In [1]:
# COMP5339 Week 5 Tutorial
# Material last updated: 23 March 2025
# Note materials were designed with the Roboto Condensed font, which can be installed here: https://www.1001fonts.com/roboto-condensed-font.html

from IPython.display import HTML
HTML('''
    <style> body {font-family: "Roboto Condensed Light", "Roboto Condensed";} h2 {padding: 10px 12px; background-color: #E64626; position: static; color: #ffffff; font-size: 40px;} .text_cell_render p { font-size: 15px; } .text_cell_render h1 { font-size: 30px; } h1 {padding: 10px 12px; background-color: #E64626; color: #ffffff; font-size: 40px;} .text_cell_render h3 { padding: 10px 12px; background-color: #0148A4; position: static; color: #ffffff; font-size: 20px;} h4:before{ 
    content: "@"; font-family:"Wingdings"; font-style:regular; margin-right: 4px;} .text_cell_render h4 {padding: 8px; font-family: "Roboto Condensed Light"; position: static; font-style: italic; background-color: #FFB800; color: #ffffff; font-size: 18px; text-align: center; border-radius: 5px;}input[type=submit] {background-color: #E64626; border: solid; border-color: #734036; color: white; padding: 8px 16px; text-decoration: none; margin: 4px 2px; cursor: pointer; border-radius: 20px;}</style>
    <script> code_show=true; function code_toggle() {if (code_show){$('div.input').hide();} else {$('div.input').show();} code_show = !code_show} $( document ).ready(code_toggle);</script>
    <form action="javascript:code_toggle()"><input type="submit" value="Hide/show all code."></form>
''')

# Week 5 - Web APIs: Working with semi-structured data

This week will be going beyond scraping data from websites and using APIs to help collect data efficiently.
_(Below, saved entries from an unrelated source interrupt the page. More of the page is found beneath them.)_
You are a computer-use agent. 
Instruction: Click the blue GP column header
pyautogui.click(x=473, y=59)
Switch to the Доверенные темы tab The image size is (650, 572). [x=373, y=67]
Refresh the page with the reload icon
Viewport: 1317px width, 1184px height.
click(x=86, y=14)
Web APIs are specifically provided to give access to data through programs. The advantages are that the data is well defined and consistent, with a predefined set of operations.

This tutorial will give you a taste on the potential that APIs offer and hopefully opens your mind to the possibilities of data integrations in your future projects.
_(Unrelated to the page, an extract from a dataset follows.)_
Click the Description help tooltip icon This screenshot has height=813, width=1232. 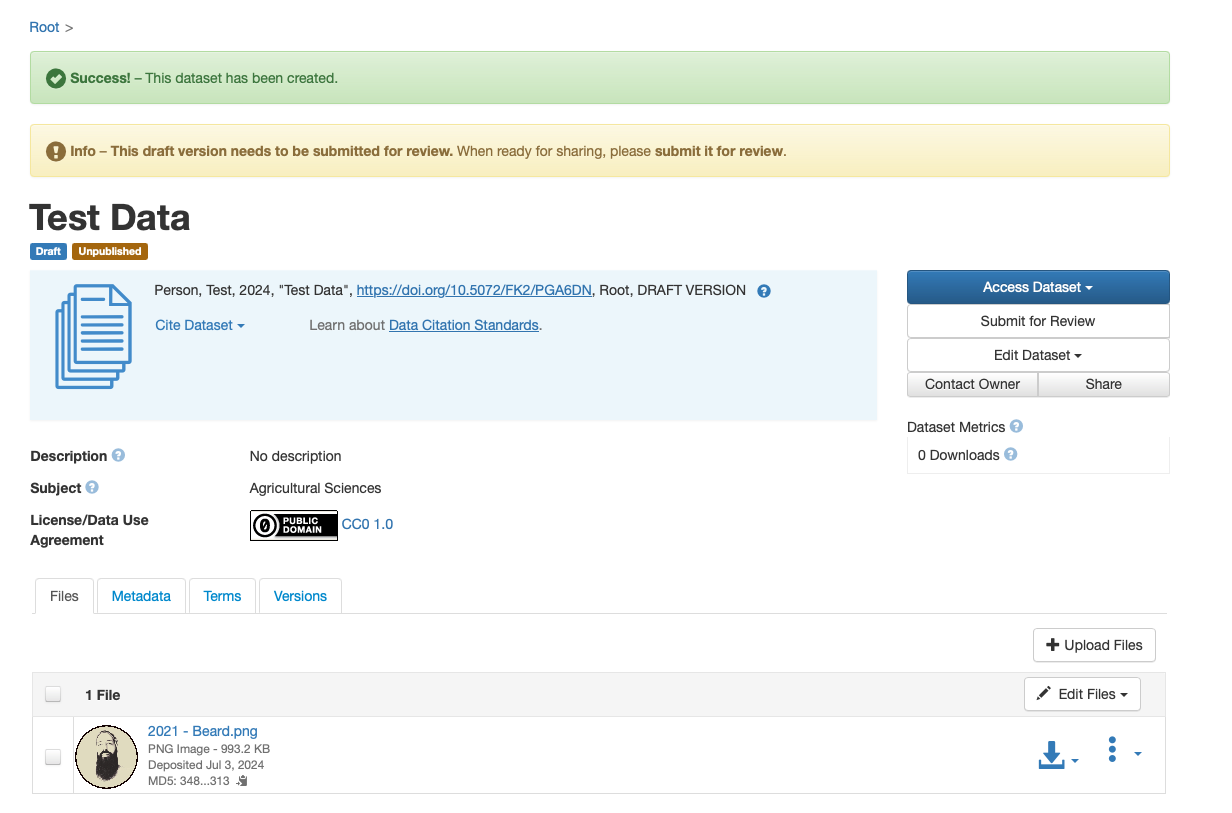tap(118, 456)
This will require the following Python libraries:
- **Request**         for interacting with websites and web services
- **Pandas**          for dataframe management

## 1. Web APIs

We'll explore a few fun examples of APIs with a variety of data types. These libraries will help us process JSON data types, and even to display images.

### 1.1 Exploring JSON Objects with APIs

The World Bank provides the following web API which gives the total population in a Country in a specific year. More information about the API can be found in their [Developer Information
](https://datahelpdesk.worldbank.org/knowledgebase/topics/125589-developer-information).

In [2]:
import requests

year = '2022'

response = requests.get(f"https://api.worldbank.org/v2/country/aus/indicator/SP.POP.TOTL?date={year}&format=json")

response

<Response [200]>

Simply returning the response yields nothing of particular use, just the HTTP status code of our request (you should get [200](https://en.wikipedia.org/wiki/List_of_HTTP_status_codes), which indicates success).
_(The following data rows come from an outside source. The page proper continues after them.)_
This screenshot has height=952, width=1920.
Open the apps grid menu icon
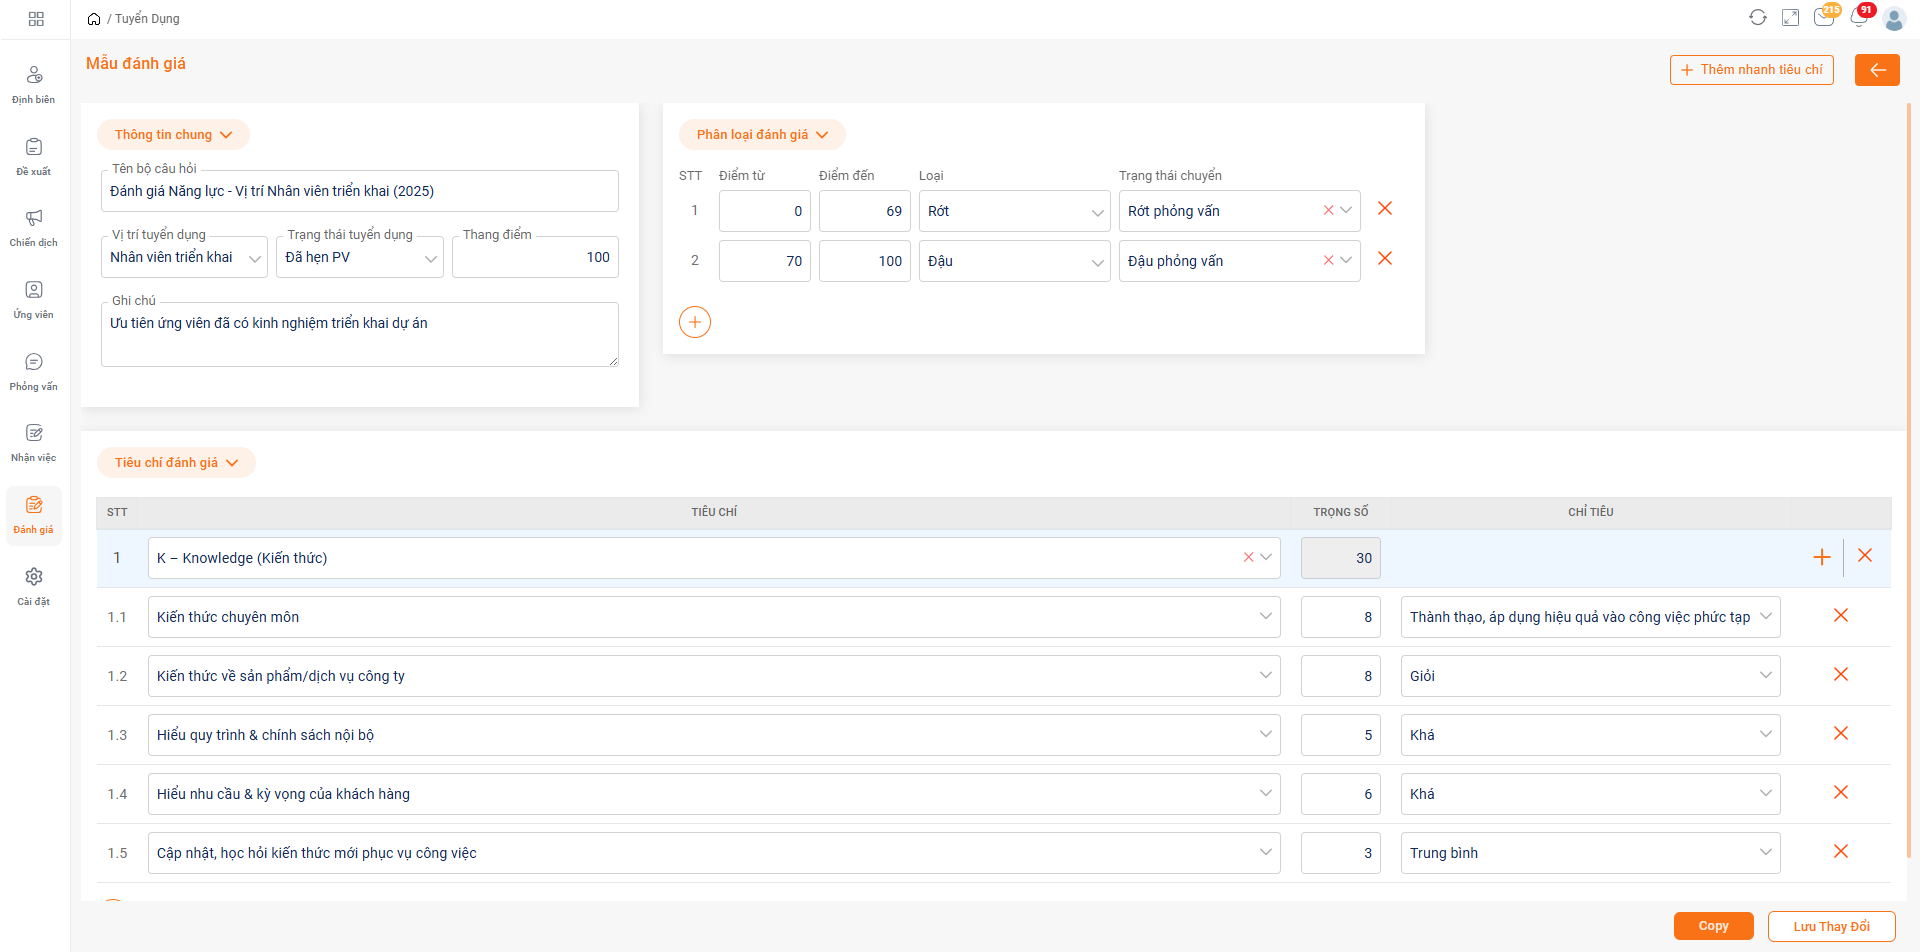36,19
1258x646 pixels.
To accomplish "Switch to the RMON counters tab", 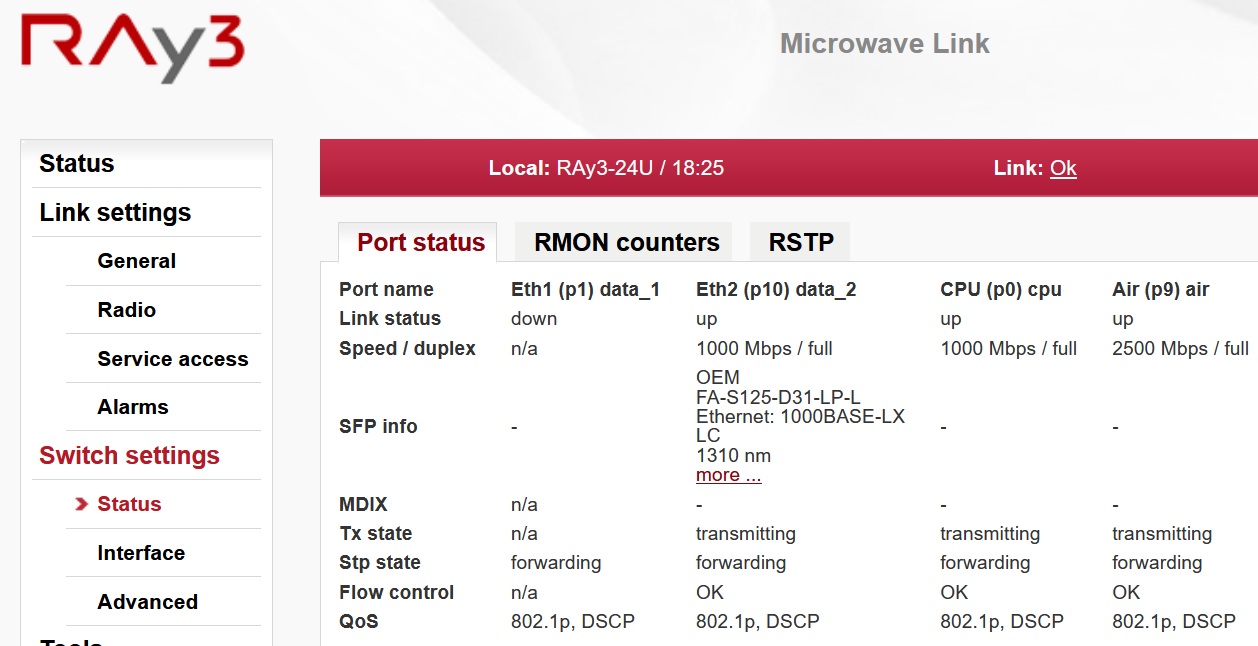I will coord(626,242).
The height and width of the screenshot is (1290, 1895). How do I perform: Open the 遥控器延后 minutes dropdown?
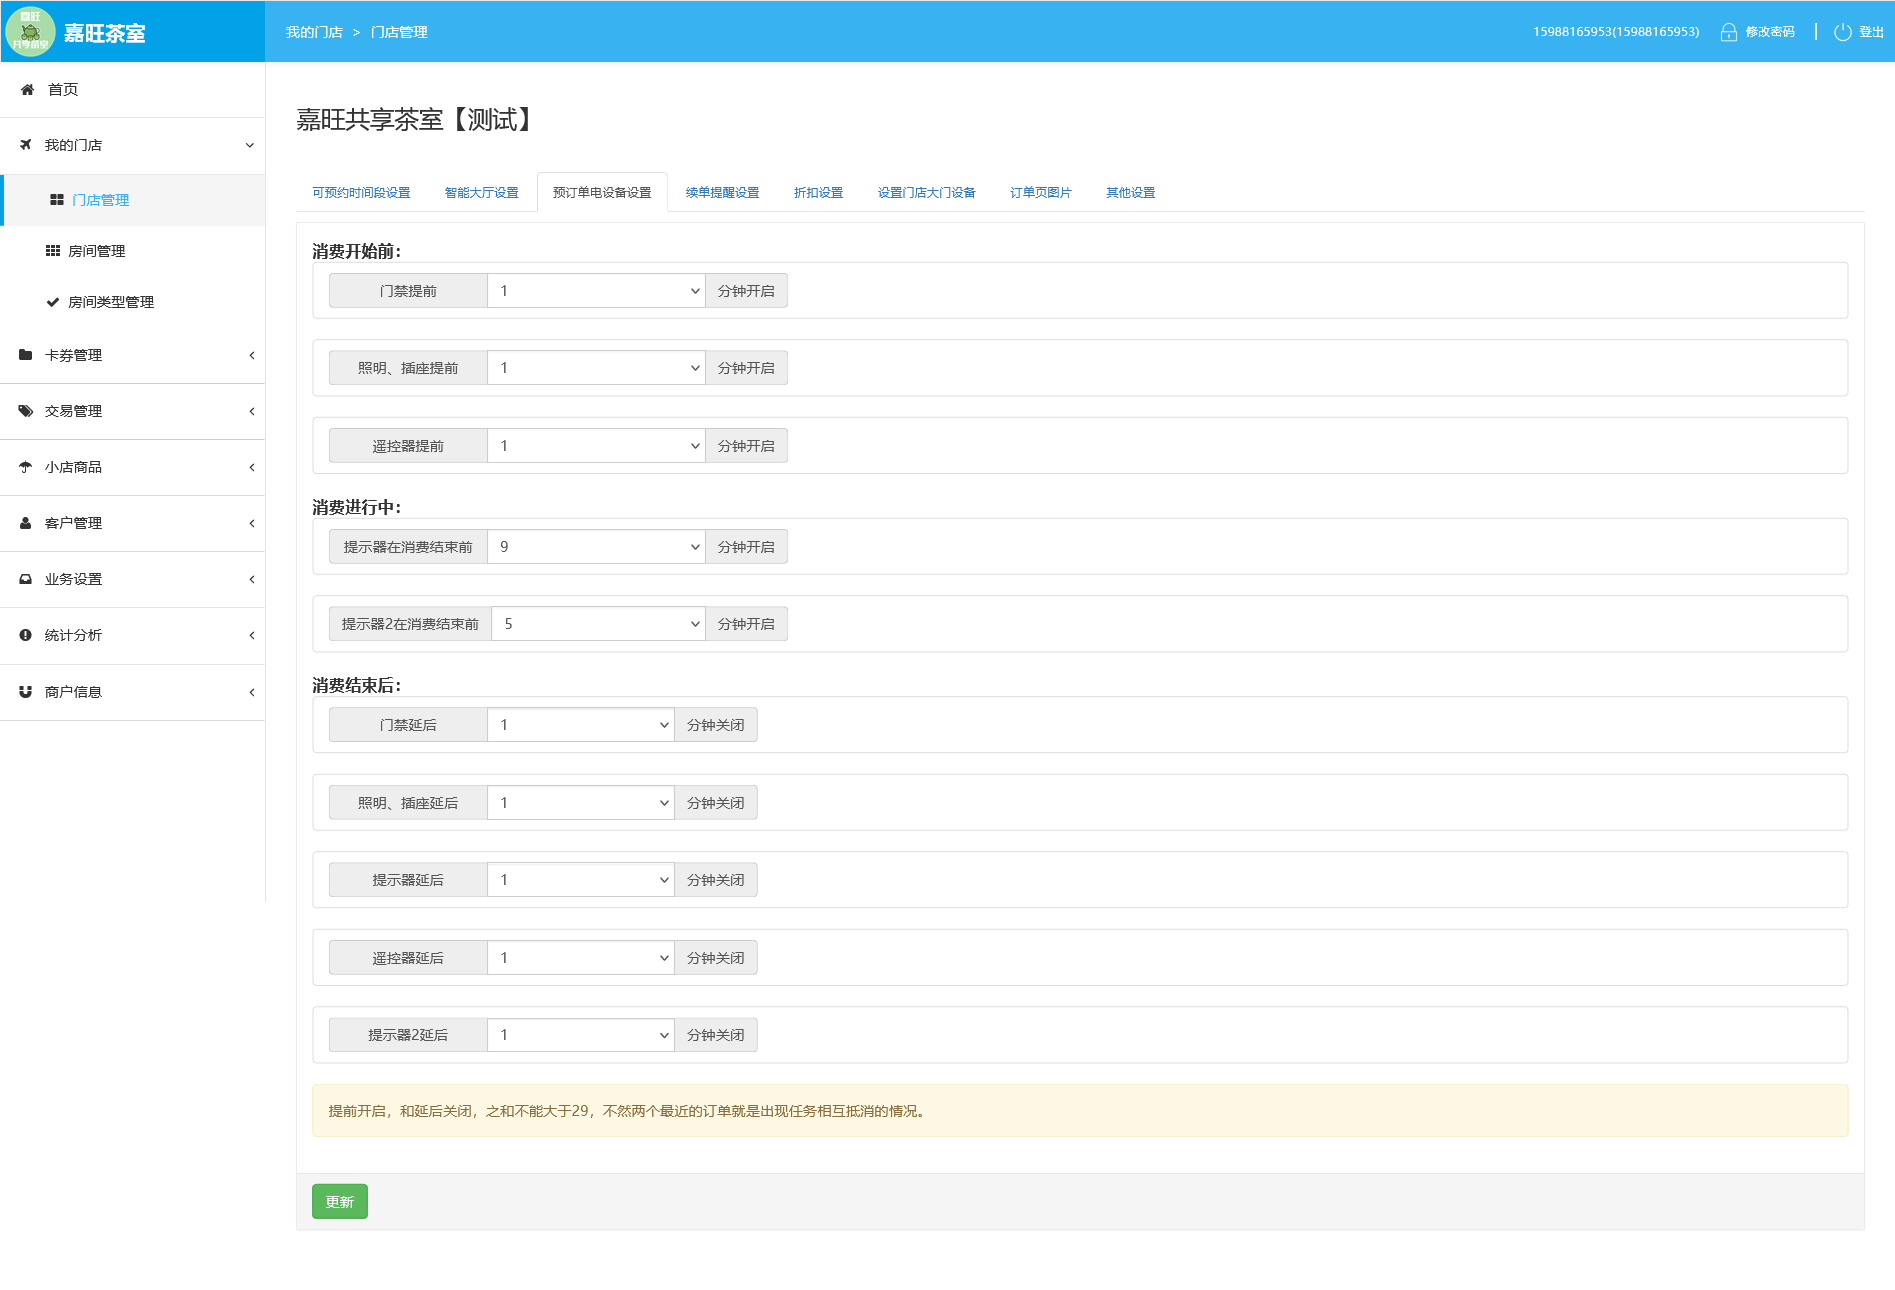coord(581,958)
To interpret its full body of returned information as a JSON object, we can use the `.json()` function:

In [3]:
response.json()

[{'page': 1,
  'pages': 1,
  'per_page': 50,
  'total': 1,
  'sourceid': '2',
  'lastupdated': '2025-07-01'},
 [{'indicator': {'id': 'SP.POP.TOTL', 'value': 'Population, total'},
   'country': {'id': 'AU', 'value': 'Australia'},
   'countryiso3code': 'AUS',
   'date': '2022',
   'value': 26014399,
   'unit': '',
   'obs_status': '',
   'decimal': 0}]]

The **json** library can also be leveraged to display the information in a nicer way. ``json.dumps()`` takes a JSON object and turns it into a string, while ``json.loads()`` can parse a valid string into a JSON object. The example below takes our response, formats it nicely, and sorts the keys alphabetically:

In [4]:
import json
print(json.dumps(response.json(), indent=4, sort_keys=True))

[
    {
        "lastupdated": "2025-07-01",
        "page": 1,
        "pages": 1,
        "per_page": 50,
        "sourceid": "2",
        "total": 1
    },
    [
        {
            "country": {
                "id": "AU",
                "value": "Australia"
            },
            "countryiso3code": "AUS",
            "date": "2022",
            "decimal": 0,
            "indicator": {
                "id": "SP.POP.TOTL",
                "value": "Population, total"
            },
            "obs_status": "",
            "unit": "",
            "value": 26014399
        }
    ]
]


In this case, the JSON object returned is list of dictionaries. We can access individual elements by index and name:

In [5]:
population = response.json()[1][0]['value']
print("Population of Australia in year", year, "is", population)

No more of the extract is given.